> Exercise description: Edit the listing below so that every "screenshot" reads "screen capture", with nothing else changed. Leave the pictures out of your answer.

[Saved entries]
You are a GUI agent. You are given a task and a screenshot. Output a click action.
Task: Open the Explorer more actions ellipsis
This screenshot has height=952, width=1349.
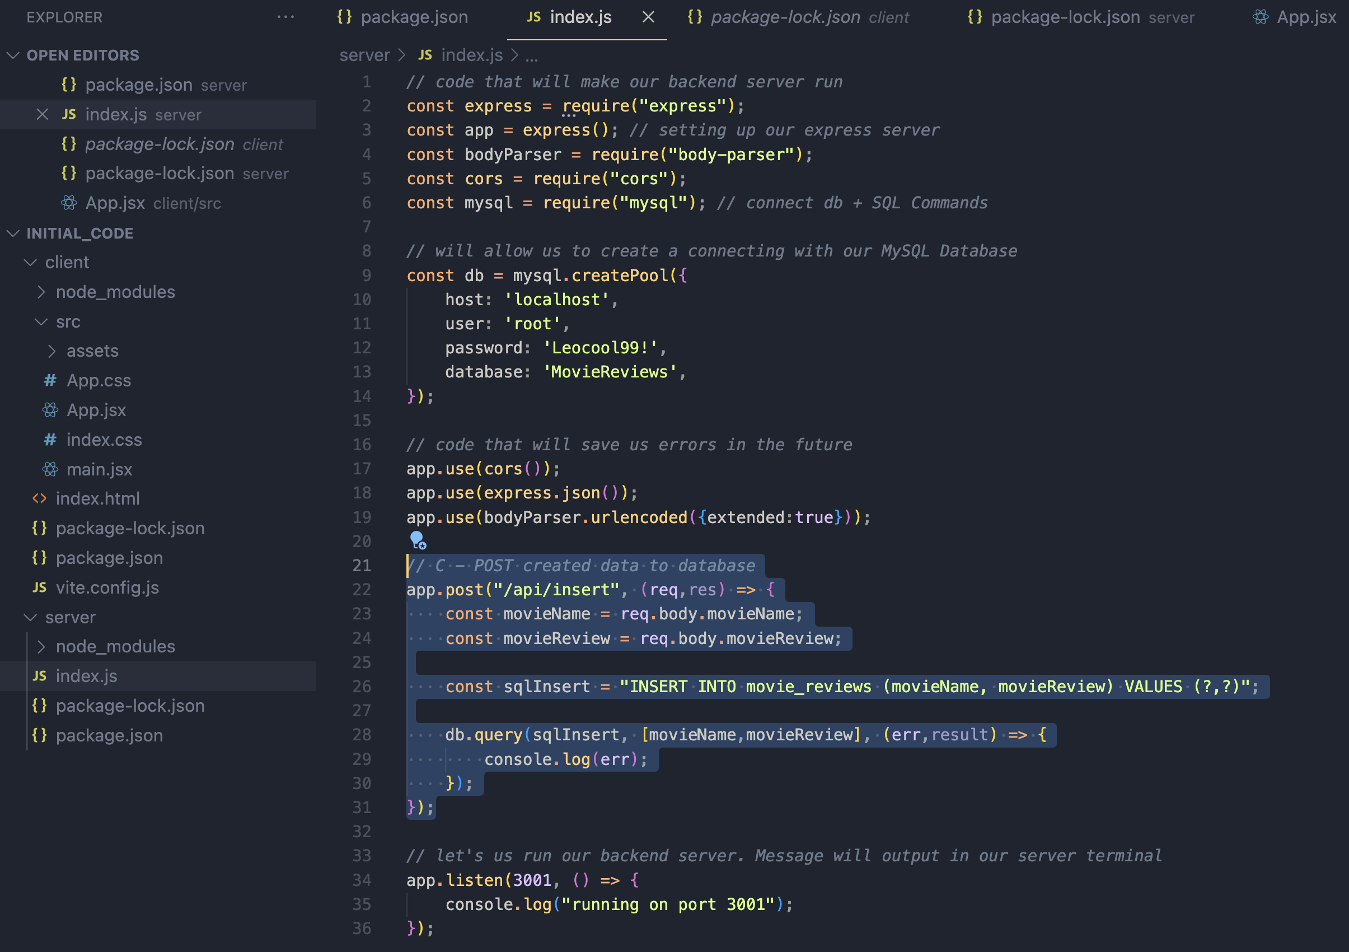286,17
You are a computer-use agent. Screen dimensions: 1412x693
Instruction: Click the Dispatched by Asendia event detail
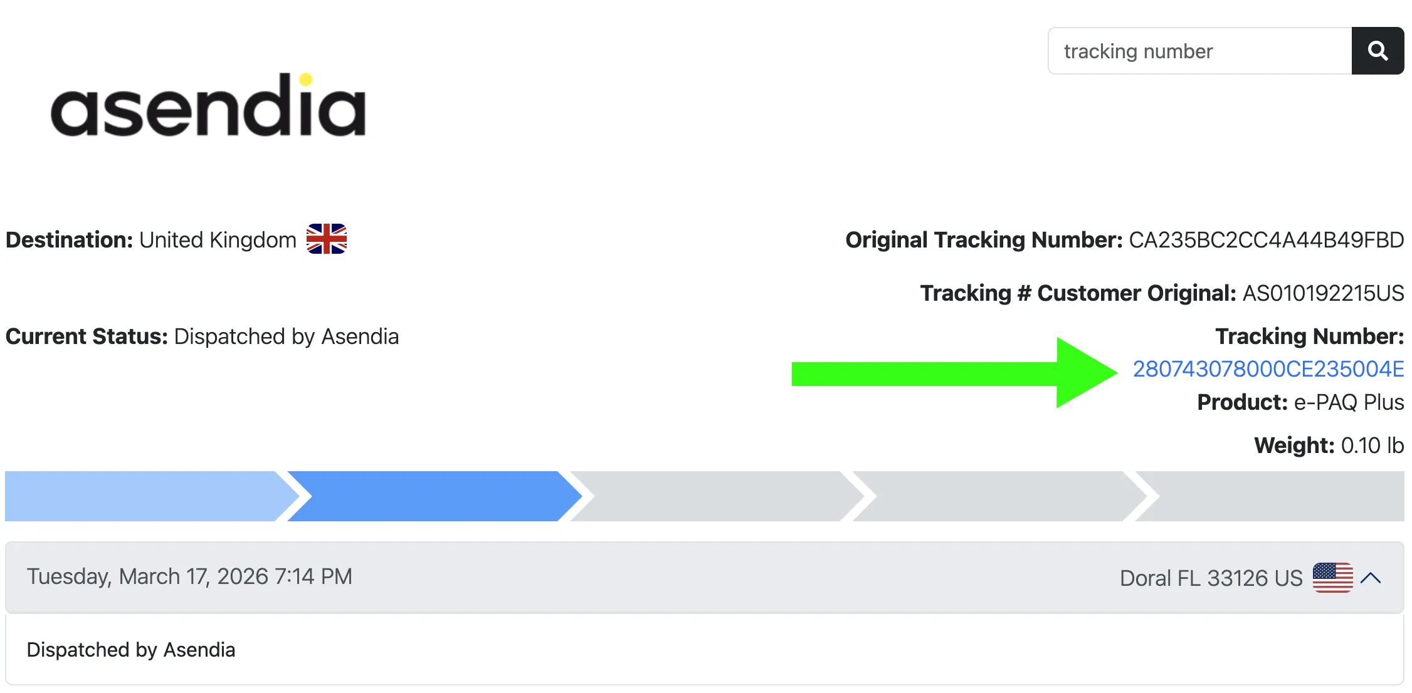click(x=131, y=650)
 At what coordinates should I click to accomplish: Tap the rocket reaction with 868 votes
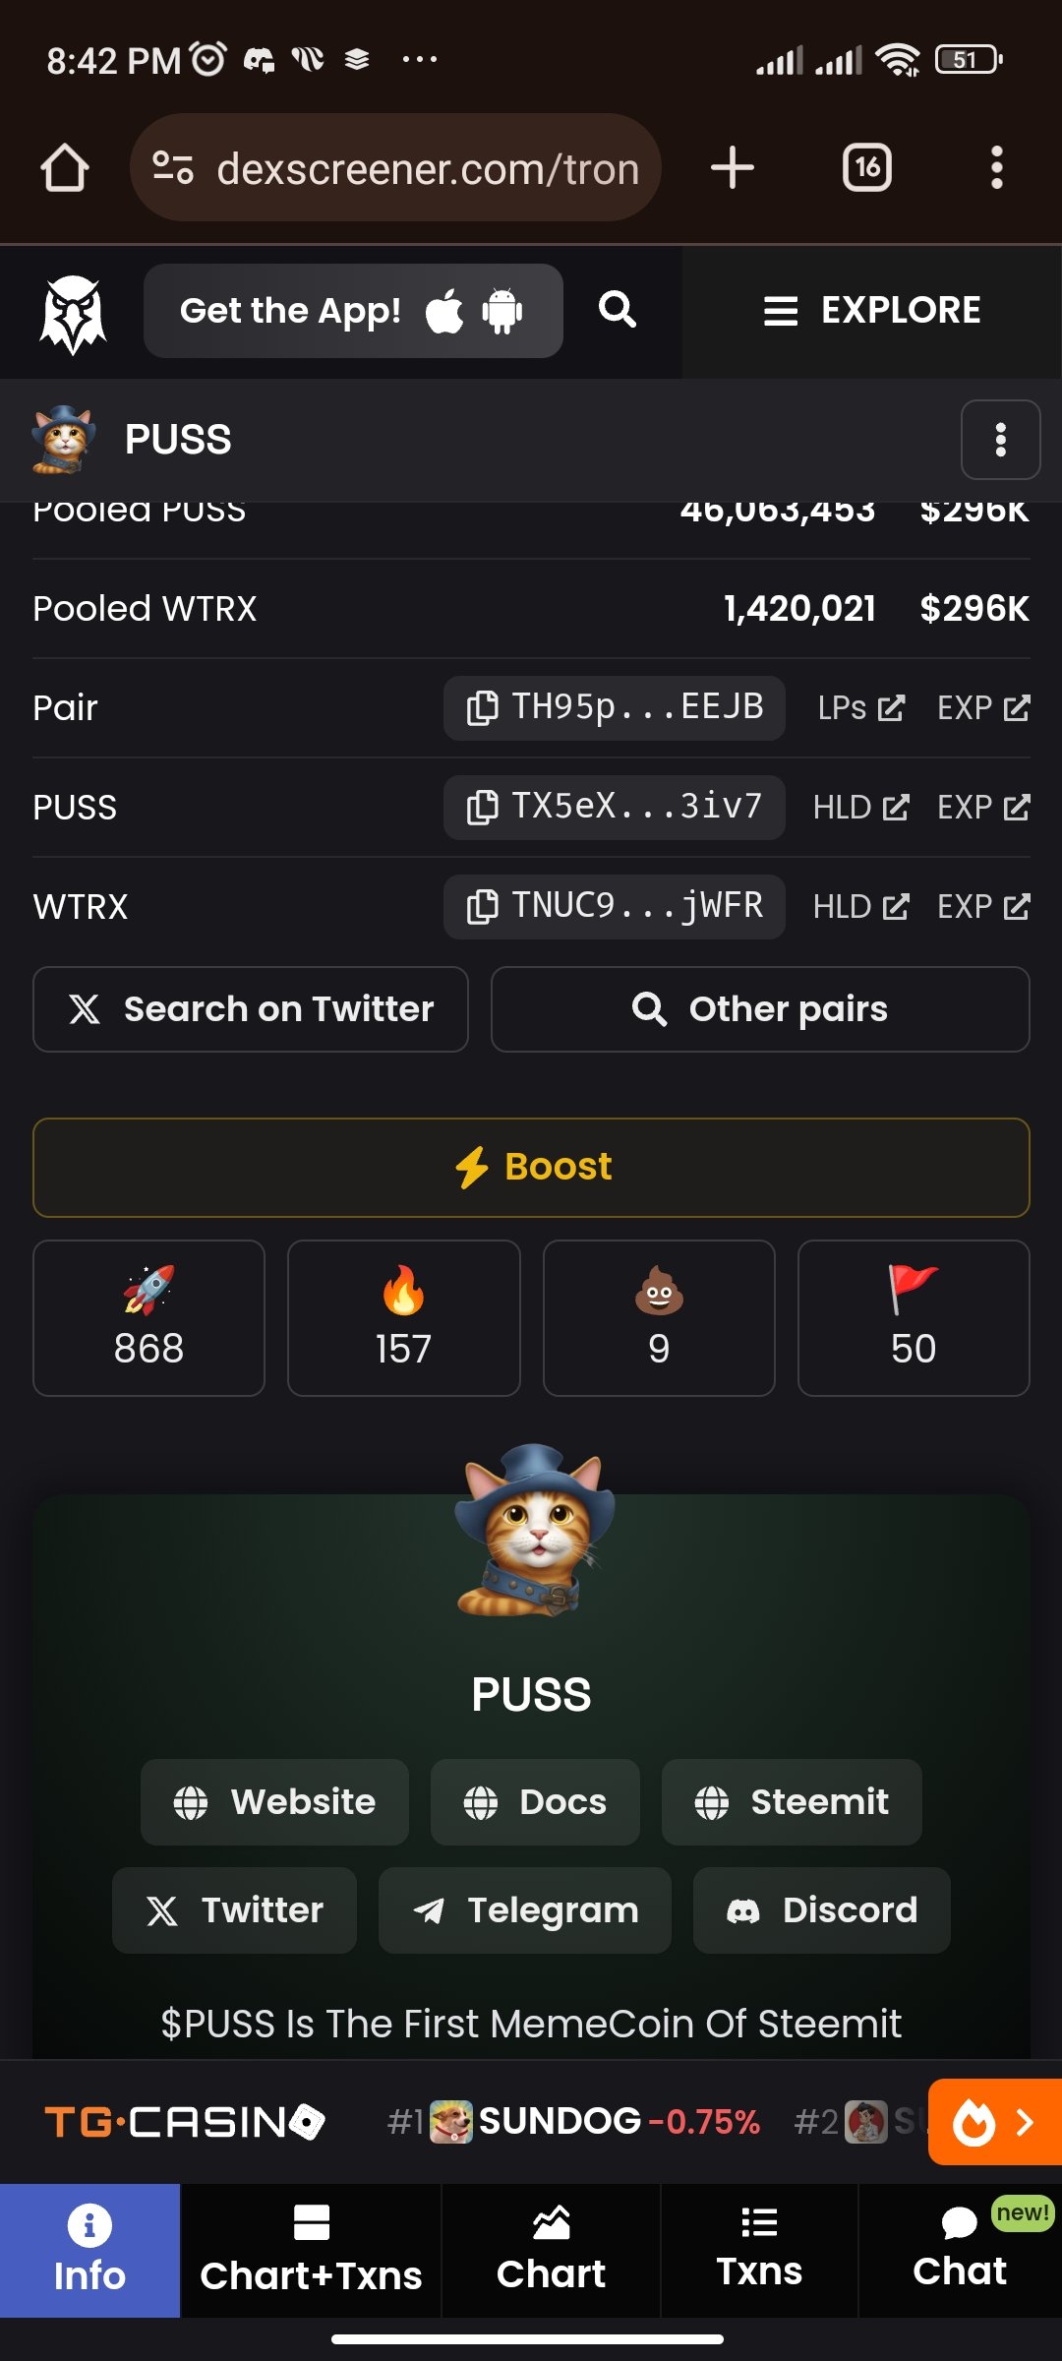(148, 1318)
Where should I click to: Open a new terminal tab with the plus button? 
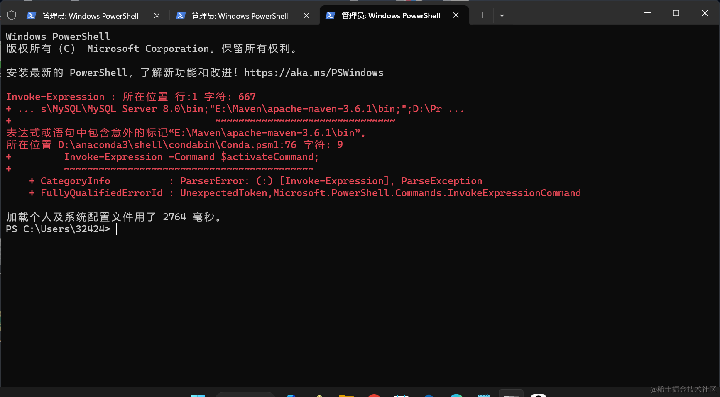(482, 15)
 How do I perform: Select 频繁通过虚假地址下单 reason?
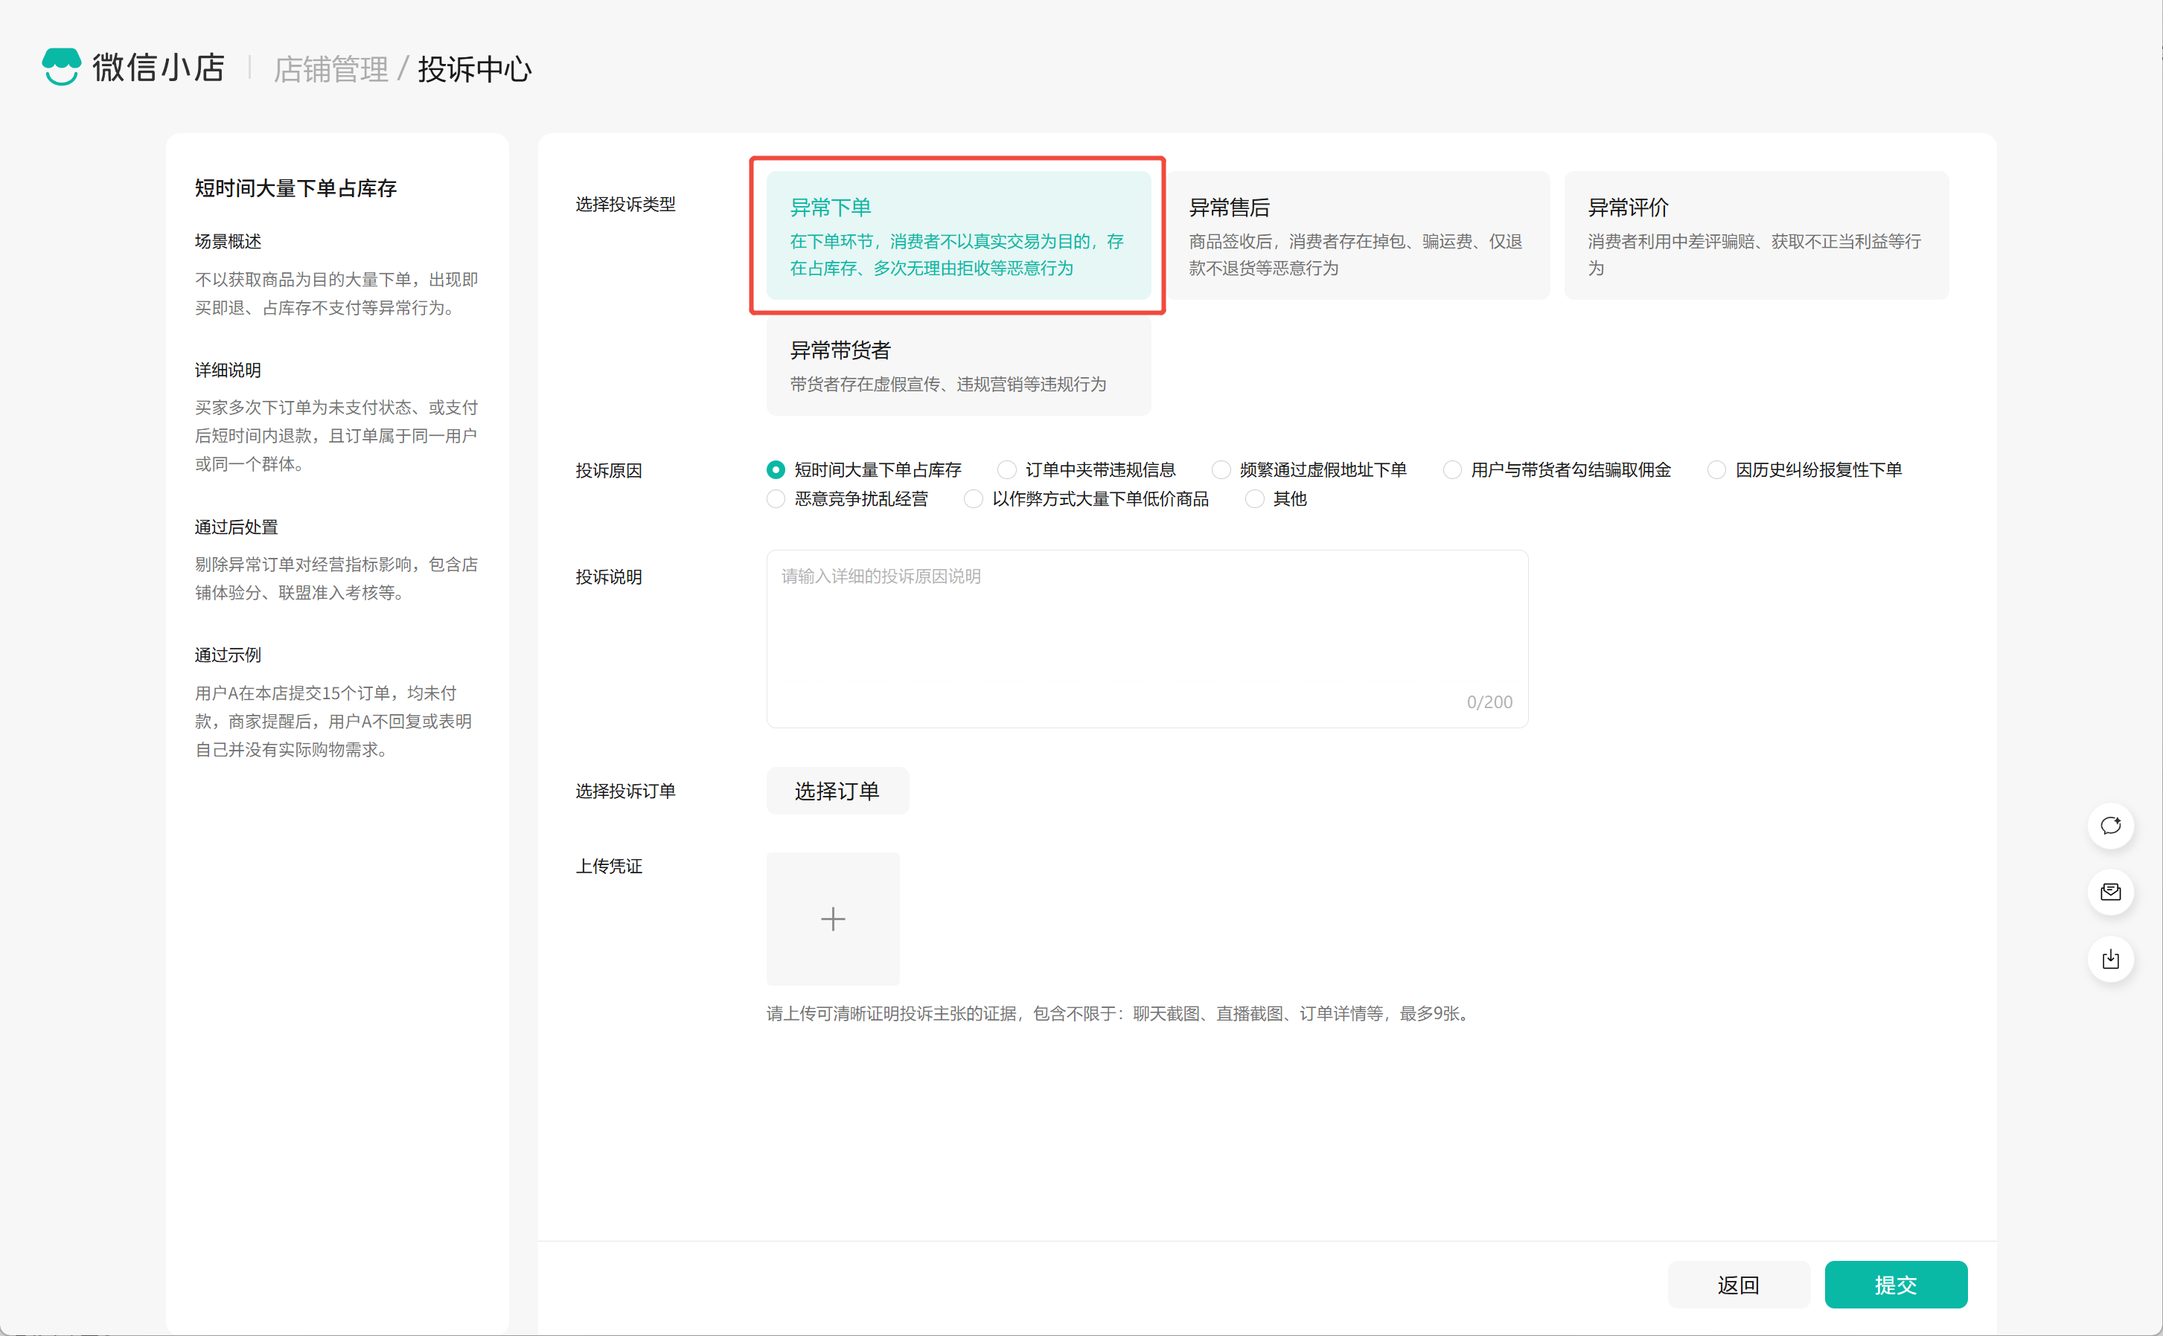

> Complete output:
You are a GUI agent. You are given a task and a screen capture. Output a click action.
Task: Open the Explorer more actions ellipsis
This screen capture has height=952, width=1349.
286,17
You are a computer-use agent. Screen dimensions: 1412x693
Instruction: Click the Dispatched by Asendia event detail
click(x=131, y=650)
 At what coordinates should I click to accomplish: Tap the rocket reaction with 868 votes
(148, 1318)
Where should I click to: Open a new terminal tab with the plus button? 
(482, 15)
 How do I perform: Select 频繁通过虚假地址下单 reason?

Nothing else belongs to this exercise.